Una svolta nelle indagini che riguardano la scomparsa di Yara Gambirasio avvenuta il 26 novembre a Brembate di Sopra. La piccola sembra davvero svanita nel nulla, in quelle poche centinaia di metri che separano casa sua da una palestra dove trascorreva la maggior parte del tempo perché Yara ama la ginnastica ritmica.

Sono stati riascoltati innumerevoli volte gli unici tre testimoni Marina Abeni, Mario Torracca e Enrico Tironi che si presume possano aver visto Yara o i suoi sequestratori poco prima che scomparisse nel buio più totale.

È stata setacciata tutta la zona, sono state ascoltate tutte le intercettazioni ambientali, è stato studiato a memoria il contenuto del cellulare della piccola Yara che conteneva pochissimi numeri, giusto quelli dei parenti e degli amici stretti, niente facebook o social network di alcun genere. Yara è una ragazza semplice, tranquilla, pacata, rispettosa, con una famiglia stimata alle spalle e che non ha alcun precedente di litigio o controversia con qualcuno che potrebbe essersi vendicato con un gesto tanto crudele.

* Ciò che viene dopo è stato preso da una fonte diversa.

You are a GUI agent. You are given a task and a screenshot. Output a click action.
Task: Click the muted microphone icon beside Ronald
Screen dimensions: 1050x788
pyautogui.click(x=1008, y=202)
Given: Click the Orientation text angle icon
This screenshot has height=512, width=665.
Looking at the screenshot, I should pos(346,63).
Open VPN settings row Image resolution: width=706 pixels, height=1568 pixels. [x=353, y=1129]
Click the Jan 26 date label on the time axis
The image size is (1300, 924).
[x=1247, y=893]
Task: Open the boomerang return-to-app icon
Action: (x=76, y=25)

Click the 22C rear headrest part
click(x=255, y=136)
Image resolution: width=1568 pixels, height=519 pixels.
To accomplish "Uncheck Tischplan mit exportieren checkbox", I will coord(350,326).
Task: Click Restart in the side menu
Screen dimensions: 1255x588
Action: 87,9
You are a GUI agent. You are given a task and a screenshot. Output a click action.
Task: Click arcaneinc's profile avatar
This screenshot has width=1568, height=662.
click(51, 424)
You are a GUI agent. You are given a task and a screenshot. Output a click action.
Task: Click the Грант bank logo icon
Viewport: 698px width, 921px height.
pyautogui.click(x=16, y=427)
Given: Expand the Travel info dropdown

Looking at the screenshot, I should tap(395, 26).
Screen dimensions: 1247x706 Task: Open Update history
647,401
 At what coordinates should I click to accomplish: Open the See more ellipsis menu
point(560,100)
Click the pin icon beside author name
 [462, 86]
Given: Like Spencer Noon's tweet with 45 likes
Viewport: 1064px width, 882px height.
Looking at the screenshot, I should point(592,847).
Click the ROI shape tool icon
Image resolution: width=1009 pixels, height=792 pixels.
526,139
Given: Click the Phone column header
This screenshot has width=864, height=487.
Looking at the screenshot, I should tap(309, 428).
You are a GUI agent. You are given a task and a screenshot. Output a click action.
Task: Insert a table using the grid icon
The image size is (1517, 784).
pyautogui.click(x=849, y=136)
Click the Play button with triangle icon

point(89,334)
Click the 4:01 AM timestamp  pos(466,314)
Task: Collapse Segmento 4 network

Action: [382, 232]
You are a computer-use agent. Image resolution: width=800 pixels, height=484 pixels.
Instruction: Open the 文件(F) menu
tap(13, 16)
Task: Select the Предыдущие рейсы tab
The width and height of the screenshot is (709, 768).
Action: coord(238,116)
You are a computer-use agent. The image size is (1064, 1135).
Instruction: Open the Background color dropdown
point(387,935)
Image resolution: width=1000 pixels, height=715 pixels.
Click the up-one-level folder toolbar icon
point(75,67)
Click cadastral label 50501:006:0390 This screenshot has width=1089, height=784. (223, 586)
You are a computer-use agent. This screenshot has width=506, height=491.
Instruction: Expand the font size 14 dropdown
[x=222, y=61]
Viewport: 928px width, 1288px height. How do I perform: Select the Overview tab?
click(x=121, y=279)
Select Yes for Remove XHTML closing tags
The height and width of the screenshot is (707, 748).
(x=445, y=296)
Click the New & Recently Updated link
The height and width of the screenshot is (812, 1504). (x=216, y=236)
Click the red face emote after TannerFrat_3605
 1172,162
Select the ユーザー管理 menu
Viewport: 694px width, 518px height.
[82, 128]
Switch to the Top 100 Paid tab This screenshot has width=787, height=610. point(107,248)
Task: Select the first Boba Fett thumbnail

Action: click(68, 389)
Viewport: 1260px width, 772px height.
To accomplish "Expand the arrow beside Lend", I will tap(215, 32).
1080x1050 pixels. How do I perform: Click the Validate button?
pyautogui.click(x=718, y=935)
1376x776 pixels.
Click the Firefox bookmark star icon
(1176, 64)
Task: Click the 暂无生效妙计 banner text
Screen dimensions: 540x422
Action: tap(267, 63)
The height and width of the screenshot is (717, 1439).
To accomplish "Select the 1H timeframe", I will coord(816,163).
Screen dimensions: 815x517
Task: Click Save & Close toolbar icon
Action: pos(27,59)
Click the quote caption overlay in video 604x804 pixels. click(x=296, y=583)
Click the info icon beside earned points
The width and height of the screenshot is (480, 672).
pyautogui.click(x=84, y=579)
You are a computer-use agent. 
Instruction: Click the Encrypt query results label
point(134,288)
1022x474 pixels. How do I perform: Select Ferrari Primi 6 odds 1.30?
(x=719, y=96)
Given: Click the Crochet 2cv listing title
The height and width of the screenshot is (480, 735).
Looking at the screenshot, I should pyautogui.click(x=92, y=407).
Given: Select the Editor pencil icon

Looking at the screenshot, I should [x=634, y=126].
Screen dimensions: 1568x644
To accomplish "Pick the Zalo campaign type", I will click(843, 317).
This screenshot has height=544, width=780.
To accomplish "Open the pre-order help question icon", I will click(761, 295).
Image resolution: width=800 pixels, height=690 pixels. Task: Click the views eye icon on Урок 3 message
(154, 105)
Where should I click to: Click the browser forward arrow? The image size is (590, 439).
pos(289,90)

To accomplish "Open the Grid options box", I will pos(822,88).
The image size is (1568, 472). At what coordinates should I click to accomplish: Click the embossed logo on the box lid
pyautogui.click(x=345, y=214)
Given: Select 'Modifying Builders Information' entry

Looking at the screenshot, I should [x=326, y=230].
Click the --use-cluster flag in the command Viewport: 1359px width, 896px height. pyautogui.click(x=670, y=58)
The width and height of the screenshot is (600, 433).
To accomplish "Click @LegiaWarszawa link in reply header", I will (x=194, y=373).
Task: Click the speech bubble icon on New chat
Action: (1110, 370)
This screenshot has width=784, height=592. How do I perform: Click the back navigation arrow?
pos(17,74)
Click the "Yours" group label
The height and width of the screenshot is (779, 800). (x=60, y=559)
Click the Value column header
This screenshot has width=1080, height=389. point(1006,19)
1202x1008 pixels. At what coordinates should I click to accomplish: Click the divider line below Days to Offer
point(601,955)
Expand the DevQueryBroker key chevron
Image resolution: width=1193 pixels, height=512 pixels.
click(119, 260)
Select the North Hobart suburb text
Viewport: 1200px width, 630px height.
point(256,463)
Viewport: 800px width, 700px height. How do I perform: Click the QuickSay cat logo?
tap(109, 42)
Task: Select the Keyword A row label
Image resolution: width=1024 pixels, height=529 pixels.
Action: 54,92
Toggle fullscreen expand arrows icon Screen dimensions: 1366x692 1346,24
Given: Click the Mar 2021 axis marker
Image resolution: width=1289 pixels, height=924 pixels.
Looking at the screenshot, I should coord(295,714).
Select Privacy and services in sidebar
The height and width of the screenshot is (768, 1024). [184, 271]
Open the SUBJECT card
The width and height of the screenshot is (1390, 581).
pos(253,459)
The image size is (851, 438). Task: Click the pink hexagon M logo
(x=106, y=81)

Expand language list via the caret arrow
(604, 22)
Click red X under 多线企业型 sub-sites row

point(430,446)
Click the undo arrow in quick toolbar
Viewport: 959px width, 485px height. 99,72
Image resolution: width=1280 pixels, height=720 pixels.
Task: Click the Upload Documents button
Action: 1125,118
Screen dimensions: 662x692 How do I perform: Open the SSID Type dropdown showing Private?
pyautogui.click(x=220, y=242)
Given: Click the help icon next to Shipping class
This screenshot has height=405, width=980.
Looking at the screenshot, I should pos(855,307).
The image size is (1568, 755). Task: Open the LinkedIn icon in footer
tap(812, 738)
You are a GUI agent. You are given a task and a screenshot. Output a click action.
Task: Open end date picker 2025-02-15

È stata perquisita la palestra, il cantiere di Mapello dove spesso gli inquirenti sono stati indirizzati a cercare. E a quanto pare ancora lì qualcuno dice che si trovi, ma non un qualcuno qualunque. Un ex pregiudicato che ha mandato una lettera al capo stesso delle ricerche in quanto dice che non sopporta le persone che se la prendono con i bambini (classico codice dei carcerati). Conclude la lettera dicendo “Non sono nè un pazzo nè un mitomane. Voglio solo darle una mano a far tornare a casa questa bambina. Anche se non mi credete cosa vi costa cercare?”.

Speriamo che abbia ragione e che la piccola Yara sia ancora viva.